# If you sell your rabbits, where do you advertise them?



## pennylove

I found one rabbit on Craigslist, by chance, and it seems some breeders regularly list there in the Agriculture section, but not a lot. I know Hoobly is pretty popular, too. I was just curious if there are other sites popularly used by rabbit breeders that I'm maybe missing. 

I know rabbit shows and fairs are good sources, too, but I'm looking for a specific breed/color and I want to make sure I exhaust all resources: )


----------



## terri9630

I've listed on Craigs list but the feed store has sent me more people.  They know me and know when I have young rabbits cause the feed bill goes up!


----------



## flemish lops

Besides craigslist I found some nice rabbits on these sites:
http://www.bestfarmbuys.com/
http://www.domesticsale.com/


----------



## ibreedlionheads

I use craigslist, but I also network with other breeders on facebook groups. The latter I use especially for my better quality rabbits.

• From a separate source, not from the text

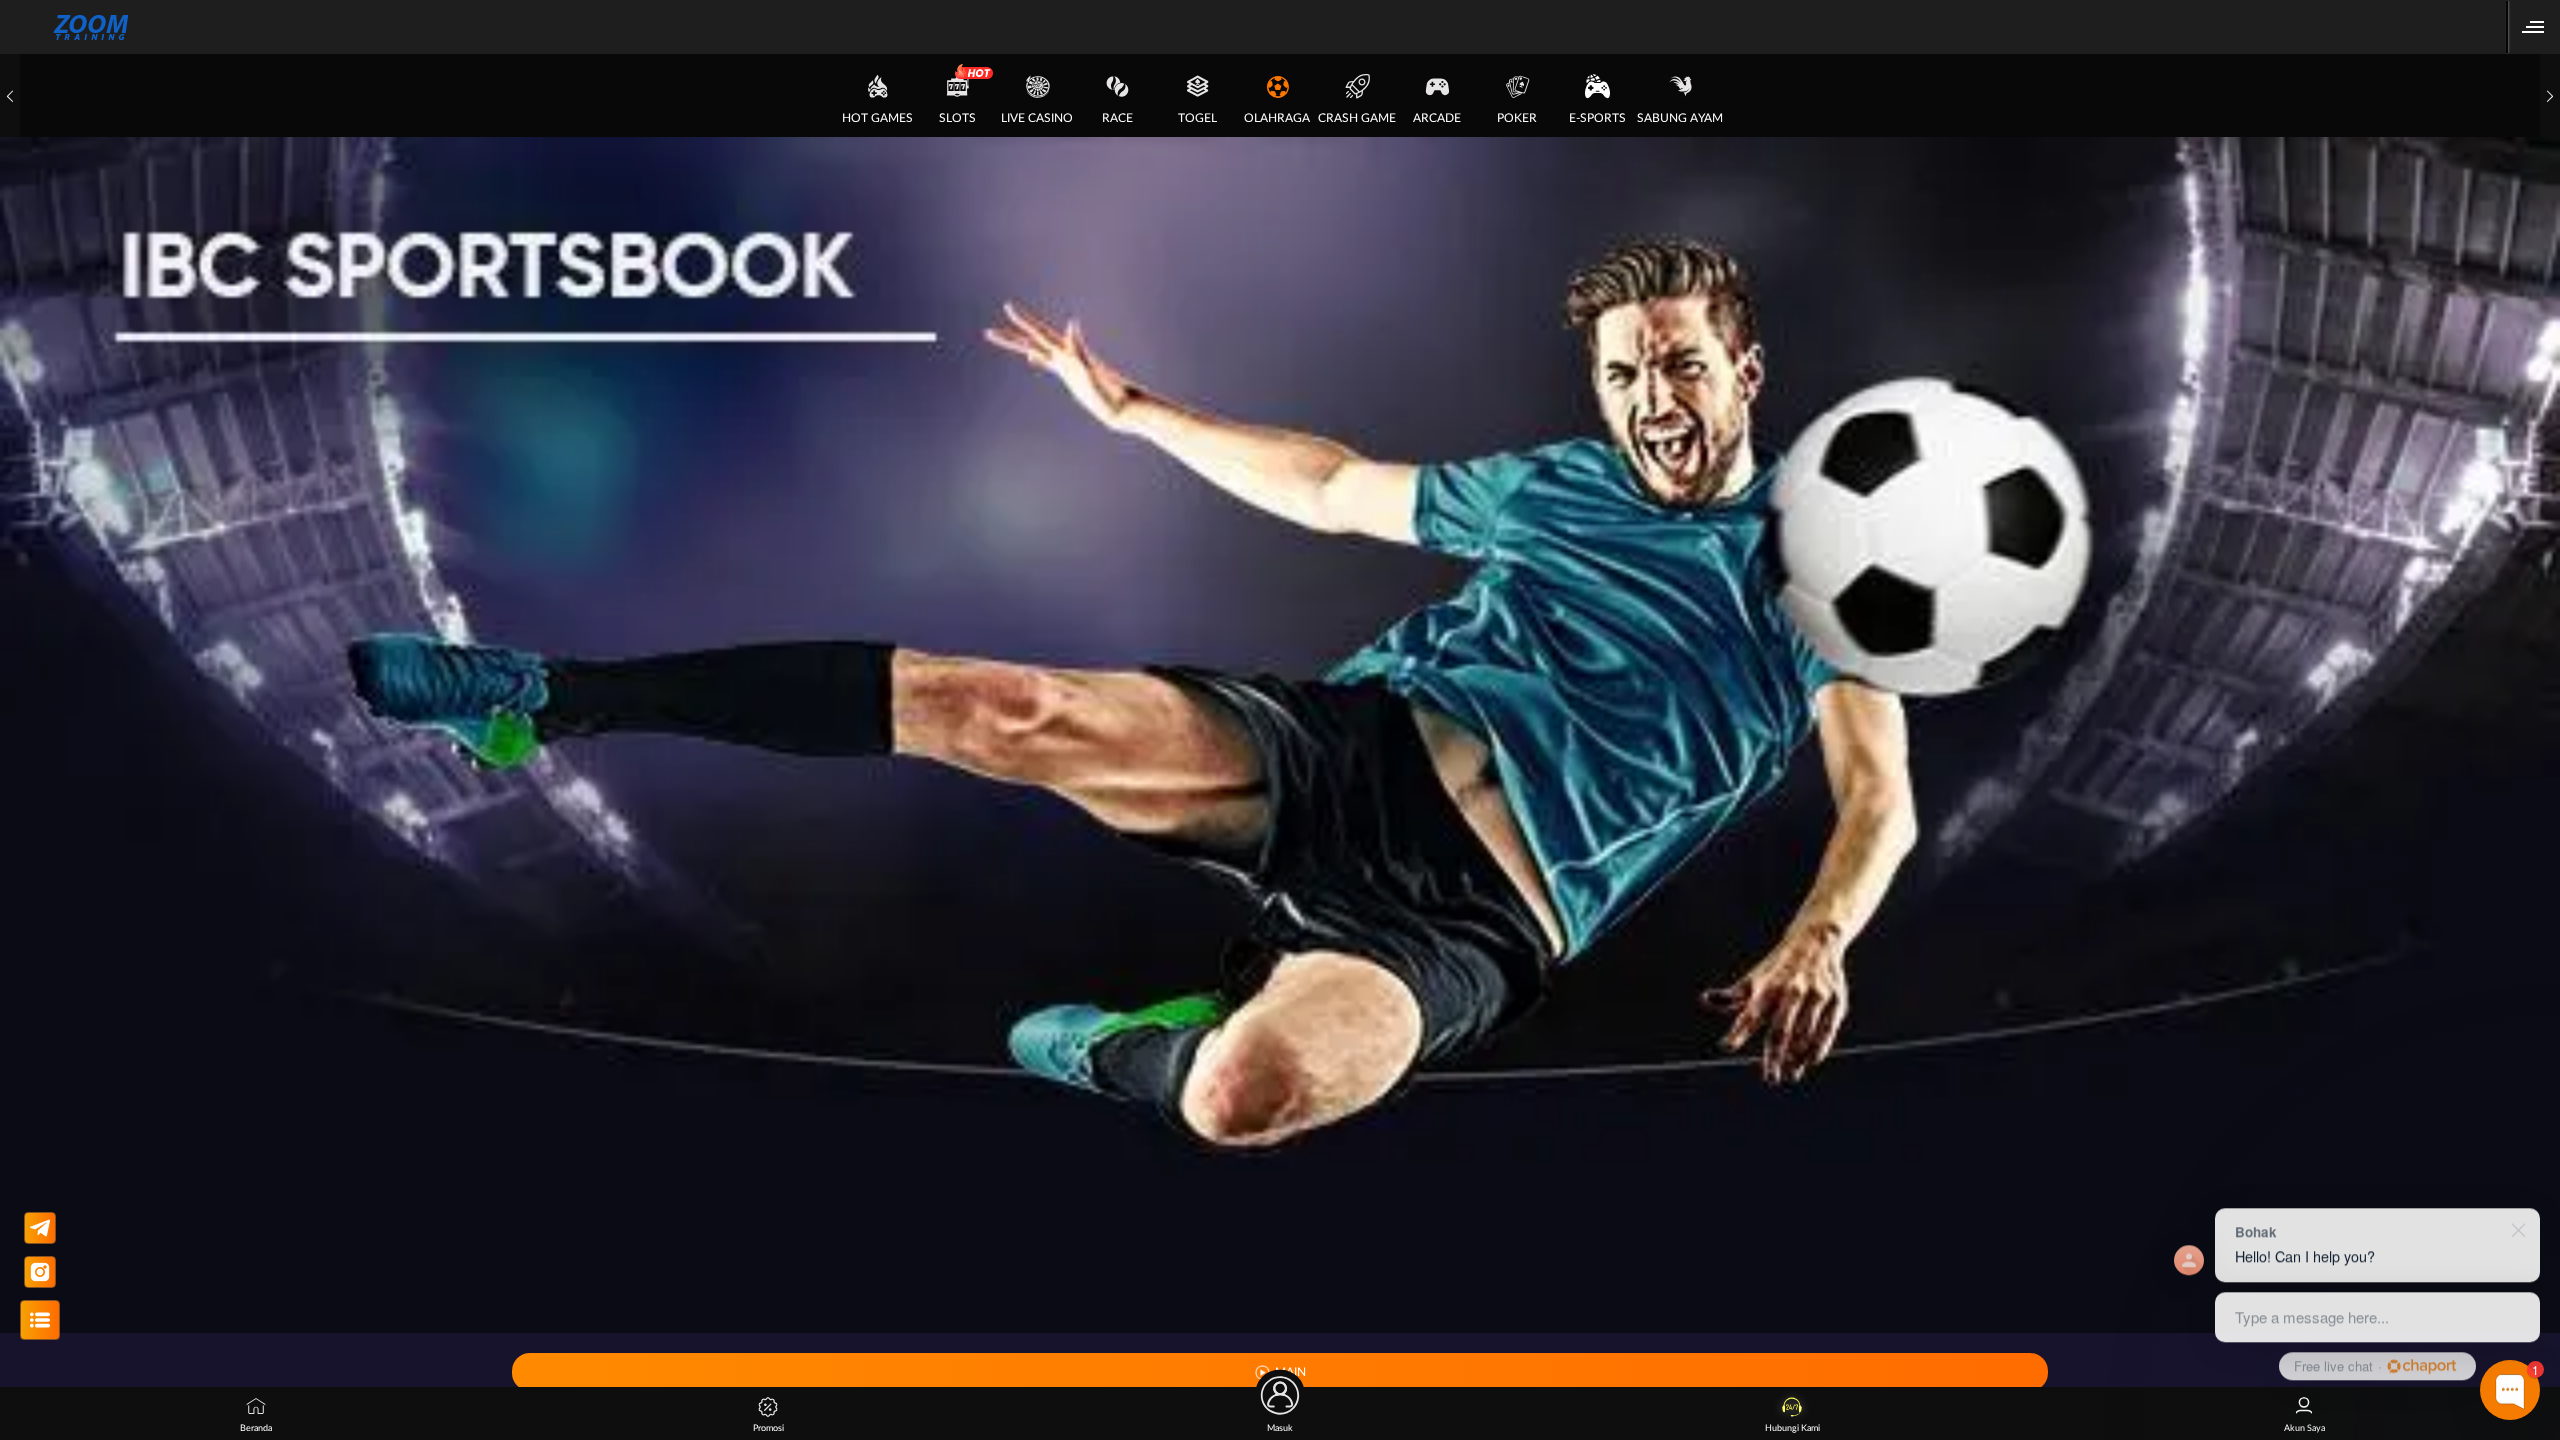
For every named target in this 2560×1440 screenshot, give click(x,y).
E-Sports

I also advertise my show quality stock on craigslist, but I prefer to sell my better rabbits to breeders I know personally.


----------



## sawfish99

CL doesn't work for us, because even though we are selling meat rabbits (livestock), ads get flagged within a few hours.  Other breeders around us have the same problem.  

I have an ad on the town "bulliten board" which is electronic and post ads at the feed stores.


----------



## WhiteMountainsRanch

sawfish99 said:
			
		

> CL doesn't work for us, because even though we are selling meat rabbits (livestock), ads get flagged within a few hours.  Other breeders around us have the same problem.
> 
> I have an ad on the town "bulliten board" which is electronic and post ads at the feed stores.


*X2. No matter what I do all my rabbit ads get flagged on Craiglist. 

I advertise at the feed stores, forums and by word of  mouth. I also use other advertising sites like hoobly etc...*


----------



## redtailgal

Why do they get flagged?  I've heard others complaining of the same problem, but I dont understand.


----------



## pennylove

redtailgal said:
			
		

> Why do they get flagged?  I've heard others complaining of the same problem, but I dont understand.


Craigslist has a "no breeding or selling" policy for their Pets board and the rescue set (I'm involved with Border Collie rescue, but I'm talking about fanatic rescuers, here) like to squat on Craigslist flagging ads they suspect are from backyard breeders and resellers. They do it because they think it will keep unsavory sellers from posting there and that more animals will then be adopted from rescues and rehomed right from Craigslist. I'm not at all sure it works that way. For one thing, it's easy to lie and easy to keep reposting the ad and anyone who wants to use Craigslist as a means for advertising knows how to do so. For another, despite rescuers' best efforts, there is a lot of interest in that type of ads--people want puppies and kittens, cheap if possible, they don't ask a lot of questions and most people don't really care if the dog is from an licensed, DOA inspected dog breeder with AKC championship bloodlines or someone's pet raised on the kitchen floor. 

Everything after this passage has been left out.